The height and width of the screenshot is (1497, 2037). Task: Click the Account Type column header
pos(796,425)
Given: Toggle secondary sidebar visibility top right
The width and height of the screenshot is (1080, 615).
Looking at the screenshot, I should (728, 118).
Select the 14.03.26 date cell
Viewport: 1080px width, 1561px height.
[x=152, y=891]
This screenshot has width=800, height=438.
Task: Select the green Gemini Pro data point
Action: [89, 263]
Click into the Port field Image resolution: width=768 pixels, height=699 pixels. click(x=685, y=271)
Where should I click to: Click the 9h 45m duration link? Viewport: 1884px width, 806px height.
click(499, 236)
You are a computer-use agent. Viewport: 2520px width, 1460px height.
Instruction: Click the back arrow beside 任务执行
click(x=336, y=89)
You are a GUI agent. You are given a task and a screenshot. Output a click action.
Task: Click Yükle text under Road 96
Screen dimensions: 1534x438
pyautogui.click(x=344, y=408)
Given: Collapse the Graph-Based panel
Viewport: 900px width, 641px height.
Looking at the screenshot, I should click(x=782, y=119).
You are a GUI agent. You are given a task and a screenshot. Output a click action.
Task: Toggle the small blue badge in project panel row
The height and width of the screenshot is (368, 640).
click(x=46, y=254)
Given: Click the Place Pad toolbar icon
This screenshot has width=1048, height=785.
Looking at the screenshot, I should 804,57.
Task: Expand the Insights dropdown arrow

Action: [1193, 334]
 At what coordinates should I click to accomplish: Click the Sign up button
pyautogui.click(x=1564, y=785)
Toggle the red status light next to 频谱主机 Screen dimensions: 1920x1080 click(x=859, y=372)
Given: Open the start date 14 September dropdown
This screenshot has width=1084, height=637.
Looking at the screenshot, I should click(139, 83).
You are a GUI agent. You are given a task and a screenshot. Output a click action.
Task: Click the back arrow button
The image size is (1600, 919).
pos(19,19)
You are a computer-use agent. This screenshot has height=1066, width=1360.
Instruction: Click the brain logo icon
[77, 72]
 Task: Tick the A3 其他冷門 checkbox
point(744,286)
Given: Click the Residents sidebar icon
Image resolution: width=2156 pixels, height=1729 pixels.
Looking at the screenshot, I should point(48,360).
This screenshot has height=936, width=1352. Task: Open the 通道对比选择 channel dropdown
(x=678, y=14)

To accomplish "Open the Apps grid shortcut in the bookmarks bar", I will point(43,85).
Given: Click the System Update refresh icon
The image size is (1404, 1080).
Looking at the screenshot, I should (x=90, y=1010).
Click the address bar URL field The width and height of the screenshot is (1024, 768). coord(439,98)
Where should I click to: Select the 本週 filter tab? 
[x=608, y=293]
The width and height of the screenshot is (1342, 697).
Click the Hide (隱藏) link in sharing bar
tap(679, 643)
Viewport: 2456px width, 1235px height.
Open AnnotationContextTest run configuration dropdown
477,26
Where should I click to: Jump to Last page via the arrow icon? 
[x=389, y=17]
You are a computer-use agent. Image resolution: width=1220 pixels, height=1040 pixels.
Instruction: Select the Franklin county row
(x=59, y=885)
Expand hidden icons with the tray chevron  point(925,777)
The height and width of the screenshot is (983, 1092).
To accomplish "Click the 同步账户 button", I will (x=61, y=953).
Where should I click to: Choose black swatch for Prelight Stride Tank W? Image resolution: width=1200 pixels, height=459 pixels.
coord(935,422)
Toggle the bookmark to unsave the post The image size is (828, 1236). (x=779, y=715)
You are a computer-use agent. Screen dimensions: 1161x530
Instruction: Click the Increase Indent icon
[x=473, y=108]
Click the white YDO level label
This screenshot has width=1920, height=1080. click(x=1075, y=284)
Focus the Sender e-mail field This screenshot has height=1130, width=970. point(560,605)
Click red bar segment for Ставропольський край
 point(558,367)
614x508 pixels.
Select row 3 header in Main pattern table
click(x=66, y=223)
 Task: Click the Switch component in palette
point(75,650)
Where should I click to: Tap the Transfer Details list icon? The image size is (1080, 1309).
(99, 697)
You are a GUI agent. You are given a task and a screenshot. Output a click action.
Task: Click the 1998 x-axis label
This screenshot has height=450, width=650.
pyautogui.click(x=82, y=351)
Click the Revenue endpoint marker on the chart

## REQUIRED TASK
Reproduce the material above line for line, keeping every character unchanged.

## EXERCISE ANSWER
The height and width of the screenshot is (1497, 2037). Task: Click the Account Type column header
pos(796,425)
Given: Toggle secondary sidebar visibility top right
The width and height of the screenshot is (1080, 615).
Looking at the screenshot, I should (728, 118).
Select the 14.03.26 date cell
Viewport: 1080px width, 1561px height.
[x=152, y=891]
This screenshot has width=800, height=438.
Task: Select the green Gemini Pro data point
Action: [89, 263]
Click into the Port field Image resolution: width=768 pixels, height=699 pixels. click(x=685, y=271)
Where should I click to: Click the 9h 45m duration link? Viewport: 1884px width, 806px height.
click(499, 236)
You are a computer-use agent. Viewport: 2520px width, 1460px height.
Instruction: Click the back arrow beside 任务执行
click(x=336, y=89)
You are a GUI agent. You are given a task and a screenshot. Output a click action.
Task: Click Yükle text under Road 96
Screen dimensions: 1534x438
pyautogui.click(x=344, y=408)
Given: Collapse the Graph-Based panel
Viewport: 900px width, 641px height.
Looking at the screenshot, I should click(x=782, y=119).
You are a GUI agent. You are given a task and a screenshot. Output a click action.
Task: Toggle the small blue badge in project panel row
The height and width of the screenshot is (368, 640).
click(x=46, y=254)
Given: Click the Place Pad toolbar icon
This screenshot has width=1048, height=785.
Looking at the screenshot, I should 804,57.
Task: Expand the Insights dropdown arrow

Action: [1193, 334]
 At what coordinates should I click to accomplish: Click the Sign up button
pyautogui.click(x=1564, y=785)
Toggle the red status light next to 频谱主机 Screen dimensions: 1920x1080 click(x=859, y=372)
Given: Open the start date 14 September dropdown
This screenshot has width=1084, height=637.
Looking at the screenshot, I should click(139, 83).
You are a GUI agent. You are given a task and a screenshot. Output a click action.
Task: Click the back arrow button
The image size is (1600, 919).
pos(19,19)
You are a computer-use agent. This screenshot has height=1066, width=1360.
Instruction: Click the brain logo icon
[77, 72]
 Task: Tick the A3 其他冷門 checkbox
point(744,286)
Given: Click the Residents sidebar icon
Image resolution: width=2156 pixels, height=1729 pixels.
Looking at the screenshot, I should point(48,360).
This screenshot has height=936, width=1352. Task: Open the 通道对比选择 channel dropdown
(x=678, y=14)

To accomplish "Open the Apps grid shortcut in the bookmarks bar", I will point(43,85).
Given: Click the System Update refresh icon
The image size is (1404, 1080).
Looking at the screenshot, I should (x=90, y=1010).
Click the address bar URL field The width and height of the screenshot is (1024, 768). coord(439,98)
Where should I click to: Select the 本週 filter tab? 
[x=608, y=293]
The width and height of the screenshot is (1342, 697).
Click the Hide (隱藏) link in sharing bar
tap(679, 643)
Viewport: 2456px width, 1235px height.
Open AnnotationContextTest run configuration dropdown
477,26
Where should I click to: Jump to Last page via the arrow icon? 
[x=389, y=17]
You are a computer-use agent. Image resolution: width=1220 pixels, height=1040 pixels.
Instruction: Select the Franklin county row
(x=59, y=885)
Expand hidden icons with the tray chevron  point(925,777)
The height and width of the screenshot is (983, 1092).
To accomplish "Click the 同步账户 button", I will (x=61, y=953).
Where should I click to: Choose black swatch for Prelight Stride Tank W? Image resolution: width=1200 pixels, height=459 pixels.
coord(935,422)
Toggle the bookmark to unsave the post The image size is (828, 1236). (x=779, y=715)
You are a computer-use agent. Screen dimensions: 1161x530
Instruction: Click the Increase Indent icon
[x=473, y=108]
Click the white YDO level label
This screenshot has width=1920, height=1080. click(x=1075, y=284)
Focus the Sender e-mail field This screenshot has height=1130, width=970. point(560,605)
Click red bar segment for Ставропольський край
 point(558,367)
614x508 pixels.
Select row 3 header in Main pattern table
click(x=66, y=223)
 Task: Click the Switch component in palette
point(75,650)
Where should I click to: Tap the Transfer Details list icon? The image size is (1080, 1309).
(99, 697)
You are a GUI agent. You are given a task and a screenshot. Output a click action.
Task: Click the 1998 x-axis label
This screenshot has height=450, width=650.
pyautogui.click(x=82, y=351)
Click the Revenue endpoint marker on the chart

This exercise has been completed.